Parfois, on éprouve cette désagréable sensation d’être comme tenus par des ficelles, menés comme des marionnettes, comme un pantin dans un immense cirque. Qui est donc ce marionnettiste inconnu qui dirige le spectacle ? Voilà, en quelques mots, le chemin que prend La Poupée, réalisé par le grand Ernst Lubitsch.

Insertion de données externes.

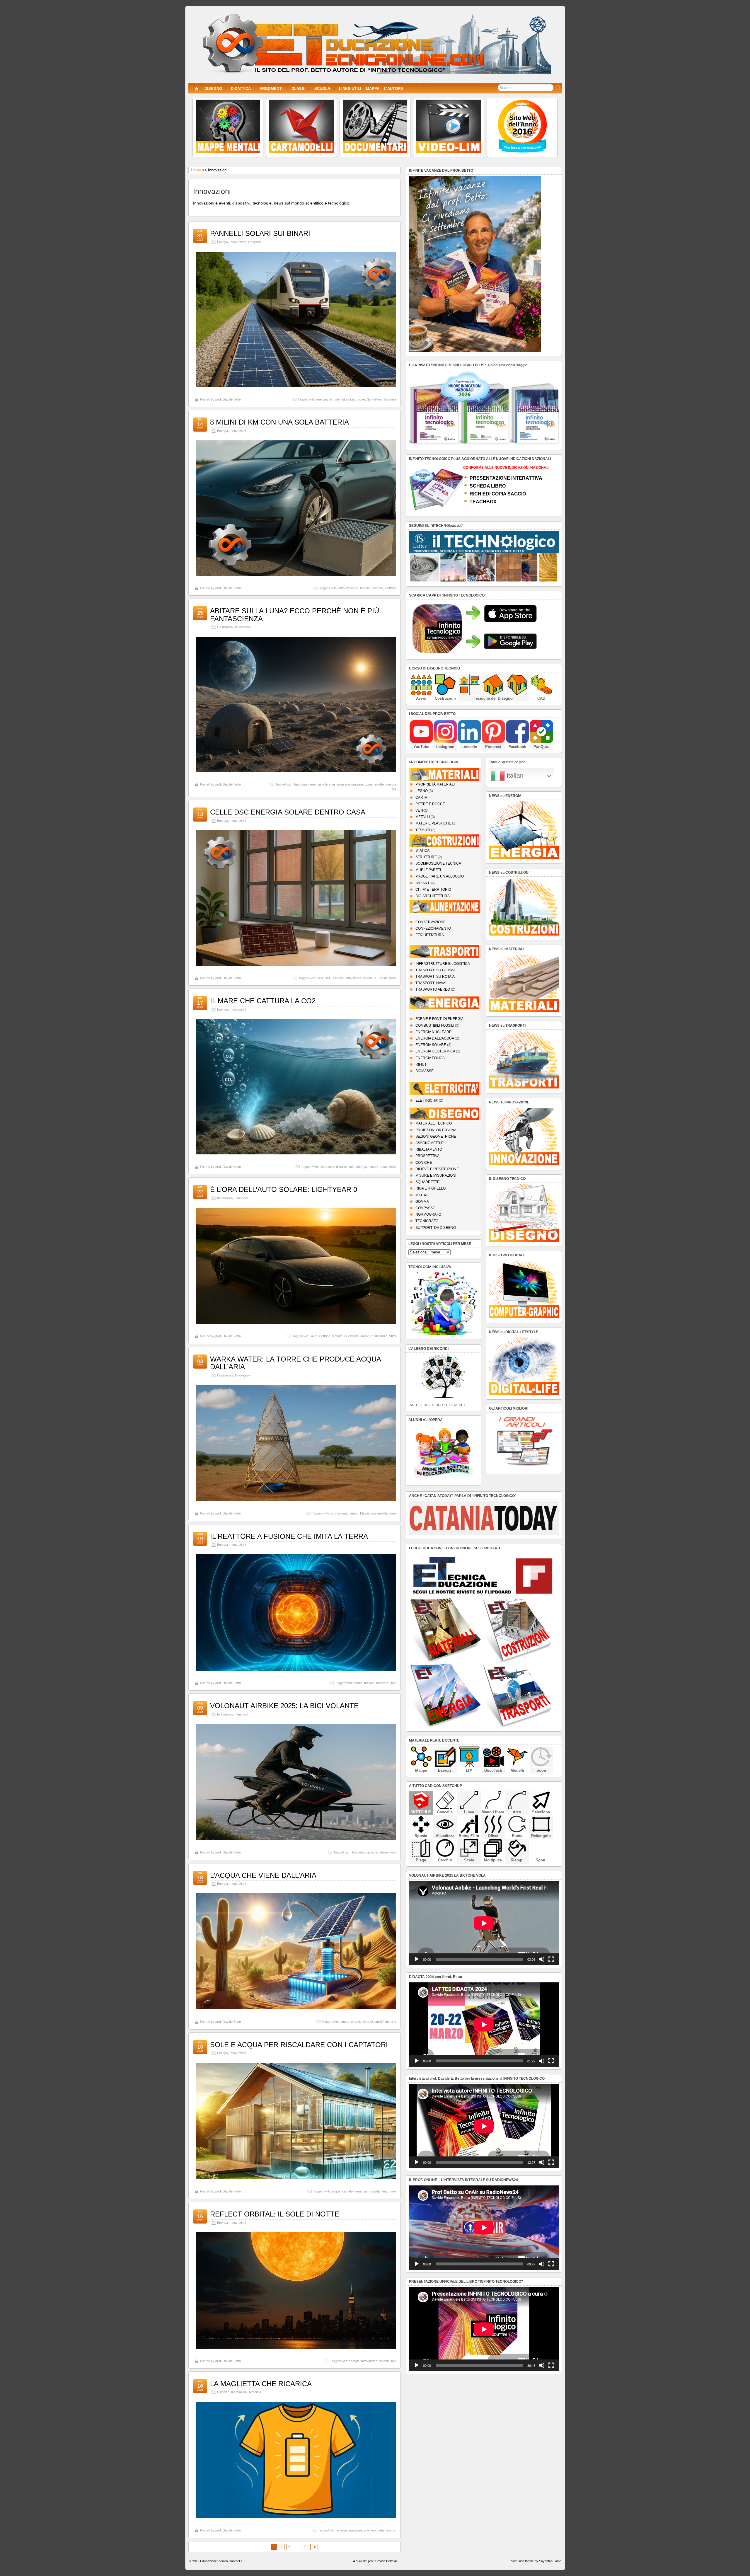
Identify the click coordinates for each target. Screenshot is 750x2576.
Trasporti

Grand réalisateur de comédies au début du siècle, il connaît ici ses premières années en tant que réalisateur. Fort du succès de La Princesse aux huîtres la même année, il réalise également La Poupée, une comédie purement « lubitschienne ». Dès les premiers instants du film, il se met en scène en train de planter un décor miniature, où il place ses deux premiers personnages, qui s’animent ensuite, la caméra nous remettant à l’échelle de ces personnages. Un premier petit coup de génie permettant déjà de poser les intentions du cinéaste, qui se présente ici comme le marionnettiste, animant ses personnages selon sa volonté, comparant l’univers de son film à une gigantesque maison de poupées. Une idée qui, d’emblée, donne un aspect comique au film, qui se présente comme une fable sociale aux multiples discours.
La Poupée est un film d’une très grande richesse, qui permet à chacun de dénicher des lectures à sa façon et selon sa propre vision des choses. Il y a, tout d’abord, l’éternelle satire de l’aristocratie et de la bourgeoise, récurrente chez Lubitsch, qui se manifeste ici notamment à travers la cupidité des personnages. Une cupidité qui est, d’ailleurs, généralisée, donnant notamment lieu à quelques scènes cocasses dans une abbaye où les pensionnaires du bâtiment ne semblent pas être très impliqués dans leur vœu de pénitence. Comme à son habitude, le cinéaste esquinte les traditions et les institutions en les mettant face à leurs travers, invoquant le ridicule pour également avoir l’approbation du spectateur. Une satire qui ne se contente pas de se moquer, mais qui se permet également d’être en avance sur son temps, et ce de plusieurs manières.
Tout d’abord, La Poupée s’intéresse aux rapports hommes/femmes mais également à la place des femmes dans la société, usant justement du quiproquo selon lequel la prétendue poupée est en réalité une vraie femme. Le film illustre, d’une certaine manière, l’image d’une femme-objet, servant à un jeune homme à asseoir sa place dans la société, ou à des hommes plus âgés de contenter leur regard. Une femme ici campée par Ossi Oswalda, déjà tête d’affiche de La Princesse aux huîtres, au jeu très énergique, qui confère beaucoup de dynamisme au personnage, supposé être une poupée, mais tirant en réalité les rênes de l’histoire, dans une sorte de paradoxe qui donne encore plus de charme au film. Enfin, peut-être est-ce le fait de vivre à une époque où la technologie se développe à une vitesse galopante, mais on peut aussi voir un reflet de la mécanisation des rapports humains, comme une sorte d’ancêtre de ces nouveaux androïdes plus vrais que nature destinés à tenir compagnie à des hommes seuls et qui se développent de plus en plus en Asie. Il est tout à fait possible que Lubitsch n’y ait pas pensé, mais ça l’est peut-être, et ça serait encore plus remarquable.
Comédie rafraîchissante, dynamique, intelligente et en avance sur son temps, La Poupée condense tout ce qui fait la force et le charme du cinéma de Lubitsch. Appuyant où ça fait mal mais toujours avec une certaine bienveillance, c’est un film d’une modernité assez impressionnante. Un tour de force d’autant plus réussi car Lubitsch a su composer avec le manque de moyens dont était victime l’Allemagne au lendemain de la Grande Guerre, usant de décors ostensiblement artificiels mais justifiés par le fait que tout se déroule dans une maison de poupées. Une comédie intelligente et ingénieuse qui vous garantit de passer un excellent moment.